Pro-democracy lawmakers in Hong Kong on Wednesday killed a motion to change the way the city’s leader is selected, in a setback to a controversial election reform package proposed by Chief Executive Donald Tsang.
The motion was one of two in the package, which the democratic camp had said it would vote against because it did not state when the former British colony would realize universal suffrage.
“The two motions do not lead us at all toward universal suffrage,” said lawmaker Lee Cheuk-yan.
“In this era of democracy, we cannot see how Hong Kong people can be deprived of equality and one person, one vote.”
Despite widespread calls for universal suffrage in Hong Kong, highlighted on Dec. 4 by a protest march that included tens of thousands of people, Beijing has kept tight control over the pace of democratic reform in Hong Kong.
Currently, the chief executive is picked by a committee of 800 electors, and half of the legislature is popularly elected.
China, which re-gained control over Hong Kong in 1997, has been widely criticized in the wealthy financial hub for ruling out universal suffrage for the 2007 and 2008 elections and its refusal to say when general elections could be held.
After several hours of debate, the measure that would have doubled the number of college members to 1,600 in the 2007 election for the next chief executive, won 34 votes for and 24 against, with one abstention.
To pass, it needed at least 40 votes in favor. Tsang’s office had no immediate comment.

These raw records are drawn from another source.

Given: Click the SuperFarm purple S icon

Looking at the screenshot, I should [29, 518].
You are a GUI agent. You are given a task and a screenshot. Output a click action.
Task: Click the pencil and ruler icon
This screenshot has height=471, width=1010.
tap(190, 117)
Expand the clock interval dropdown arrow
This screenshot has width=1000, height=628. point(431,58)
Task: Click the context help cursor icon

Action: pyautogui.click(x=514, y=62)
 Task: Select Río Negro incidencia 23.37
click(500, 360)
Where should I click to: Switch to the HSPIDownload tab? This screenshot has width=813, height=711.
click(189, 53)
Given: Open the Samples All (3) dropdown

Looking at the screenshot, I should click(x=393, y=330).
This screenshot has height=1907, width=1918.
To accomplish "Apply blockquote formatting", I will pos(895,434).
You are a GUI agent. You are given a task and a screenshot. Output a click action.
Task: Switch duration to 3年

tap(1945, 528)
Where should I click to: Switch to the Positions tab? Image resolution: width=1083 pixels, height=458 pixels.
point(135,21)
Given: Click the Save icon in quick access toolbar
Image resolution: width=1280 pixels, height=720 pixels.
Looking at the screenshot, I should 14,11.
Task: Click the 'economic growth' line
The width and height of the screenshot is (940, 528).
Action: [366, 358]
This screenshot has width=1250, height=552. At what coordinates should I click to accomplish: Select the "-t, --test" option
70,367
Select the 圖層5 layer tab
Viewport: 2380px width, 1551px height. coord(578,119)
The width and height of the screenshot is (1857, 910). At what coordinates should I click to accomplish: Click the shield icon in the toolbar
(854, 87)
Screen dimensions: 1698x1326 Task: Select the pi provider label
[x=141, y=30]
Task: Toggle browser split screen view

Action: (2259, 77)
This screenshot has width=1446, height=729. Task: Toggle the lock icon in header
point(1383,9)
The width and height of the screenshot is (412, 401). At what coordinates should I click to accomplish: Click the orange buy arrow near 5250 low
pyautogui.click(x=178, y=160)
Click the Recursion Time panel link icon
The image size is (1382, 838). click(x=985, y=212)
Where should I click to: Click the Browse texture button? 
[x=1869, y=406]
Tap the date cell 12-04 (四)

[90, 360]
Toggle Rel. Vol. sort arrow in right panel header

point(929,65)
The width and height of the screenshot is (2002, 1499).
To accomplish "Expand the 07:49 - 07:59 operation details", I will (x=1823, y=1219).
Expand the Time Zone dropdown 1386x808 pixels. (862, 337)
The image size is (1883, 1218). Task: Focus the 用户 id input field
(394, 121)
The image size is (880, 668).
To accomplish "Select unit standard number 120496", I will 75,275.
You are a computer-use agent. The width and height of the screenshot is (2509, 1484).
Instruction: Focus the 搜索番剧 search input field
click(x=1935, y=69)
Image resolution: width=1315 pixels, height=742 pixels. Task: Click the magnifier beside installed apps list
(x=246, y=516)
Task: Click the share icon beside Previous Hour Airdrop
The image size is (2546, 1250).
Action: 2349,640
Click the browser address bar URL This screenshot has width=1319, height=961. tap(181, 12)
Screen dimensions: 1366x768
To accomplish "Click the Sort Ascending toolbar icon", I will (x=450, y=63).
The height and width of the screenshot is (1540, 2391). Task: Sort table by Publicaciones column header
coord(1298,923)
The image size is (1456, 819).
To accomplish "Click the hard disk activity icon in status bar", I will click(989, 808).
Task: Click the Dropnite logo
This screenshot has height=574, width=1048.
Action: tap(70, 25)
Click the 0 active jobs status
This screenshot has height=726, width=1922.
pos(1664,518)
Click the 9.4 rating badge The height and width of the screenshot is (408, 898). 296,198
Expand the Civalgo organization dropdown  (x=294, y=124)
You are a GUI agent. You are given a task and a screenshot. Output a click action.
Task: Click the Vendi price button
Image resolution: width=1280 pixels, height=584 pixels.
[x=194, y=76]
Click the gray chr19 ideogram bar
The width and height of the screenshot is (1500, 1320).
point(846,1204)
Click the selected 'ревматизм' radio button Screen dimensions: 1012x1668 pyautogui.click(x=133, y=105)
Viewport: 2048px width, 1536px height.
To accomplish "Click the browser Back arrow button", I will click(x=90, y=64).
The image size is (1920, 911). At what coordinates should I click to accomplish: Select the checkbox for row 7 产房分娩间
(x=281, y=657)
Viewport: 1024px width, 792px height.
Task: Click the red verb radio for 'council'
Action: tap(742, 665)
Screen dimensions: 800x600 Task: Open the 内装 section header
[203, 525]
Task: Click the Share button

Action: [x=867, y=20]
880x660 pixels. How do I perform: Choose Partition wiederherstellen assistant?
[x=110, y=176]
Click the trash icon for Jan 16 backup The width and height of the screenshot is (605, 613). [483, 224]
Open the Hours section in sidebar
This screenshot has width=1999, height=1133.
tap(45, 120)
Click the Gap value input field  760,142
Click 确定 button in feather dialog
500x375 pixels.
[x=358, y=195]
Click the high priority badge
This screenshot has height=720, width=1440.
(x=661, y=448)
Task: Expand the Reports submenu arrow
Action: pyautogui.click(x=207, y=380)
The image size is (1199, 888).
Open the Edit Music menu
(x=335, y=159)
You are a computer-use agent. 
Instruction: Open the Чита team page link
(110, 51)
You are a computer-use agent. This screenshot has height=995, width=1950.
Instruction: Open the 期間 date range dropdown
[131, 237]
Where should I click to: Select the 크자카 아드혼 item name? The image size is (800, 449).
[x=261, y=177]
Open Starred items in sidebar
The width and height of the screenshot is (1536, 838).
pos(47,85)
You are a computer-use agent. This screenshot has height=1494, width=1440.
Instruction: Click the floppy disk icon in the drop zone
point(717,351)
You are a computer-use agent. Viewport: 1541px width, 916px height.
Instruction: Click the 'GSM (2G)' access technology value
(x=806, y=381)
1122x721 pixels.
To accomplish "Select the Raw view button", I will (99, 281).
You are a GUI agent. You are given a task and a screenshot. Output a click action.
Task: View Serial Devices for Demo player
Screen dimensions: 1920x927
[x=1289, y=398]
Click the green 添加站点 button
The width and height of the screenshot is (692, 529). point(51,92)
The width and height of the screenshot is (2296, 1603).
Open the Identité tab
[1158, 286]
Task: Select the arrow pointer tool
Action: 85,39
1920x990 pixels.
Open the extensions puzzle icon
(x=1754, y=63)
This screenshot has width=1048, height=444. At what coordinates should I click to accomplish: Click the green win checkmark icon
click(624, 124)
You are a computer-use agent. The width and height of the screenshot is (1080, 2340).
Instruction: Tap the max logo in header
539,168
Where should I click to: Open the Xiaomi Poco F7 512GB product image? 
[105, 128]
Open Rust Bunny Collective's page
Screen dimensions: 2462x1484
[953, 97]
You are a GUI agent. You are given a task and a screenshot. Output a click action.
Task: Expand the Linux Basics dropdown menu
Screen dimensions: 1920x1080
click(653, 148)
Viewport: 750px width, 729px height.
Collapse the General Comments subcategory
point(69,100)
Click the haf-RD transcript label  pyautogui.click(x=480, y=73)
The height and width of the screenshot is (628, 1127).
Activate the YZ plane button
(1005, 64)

Following the vote, the legislature started debating the second part of Tsang’s reform plan, a measure that would add 10 members to the 60-seat Legislative Council, or Legco, for the 2008 election. Five of those seats would be directly elected.
As lawmakers debated the motions, a protester unfurled a large banner on a road bridge near the chamber that read “the people want democracy now”. By the evening, hundreds of people held a candle-light vigil outside the legislative council.
If, as expected, both reform proposals fail to pass, analysts say it would severely damage the standing of Tsang. The democrats would also be blamed for the failure.
“Such a scenario would be a lose-lose situation,” said Joseph Cheng, a professor of political science at City University of Hong Kong.
Tsang, squeezed between his political masters in Beijing and public opinion in Hong Kong, has been arguing that the reforms are a step towards full democracy and that they are the best he can offer. Hong Kong’s post-handover constitution, the Basic Law, says the government must advance toward democracy.
The Standard newspaper quoted sources in Beijing as saying Chinese leaders would give Tsang a strong show of support even if the reforms are rejected.
Still, some analysts say his political future is on the line.
“I don’t see how it couldn’t help but weaken arguments that might be made for him to get a second term,” said Michael DeGolyer, of Hong Kong Baptist University.
The democratic camp has been mostly united against the reforms, but the Tsang administration has been lobbying hard in recent weeks.
Whatever the result, Tsang is scheduled to travel to Beijing next week to meet Communist Party leaders.
If the proposals are both rejected, many in Hong Kong would feel that Beijing “still cannot resolve the political reform issue in a satisfactory manner”, Cheng said.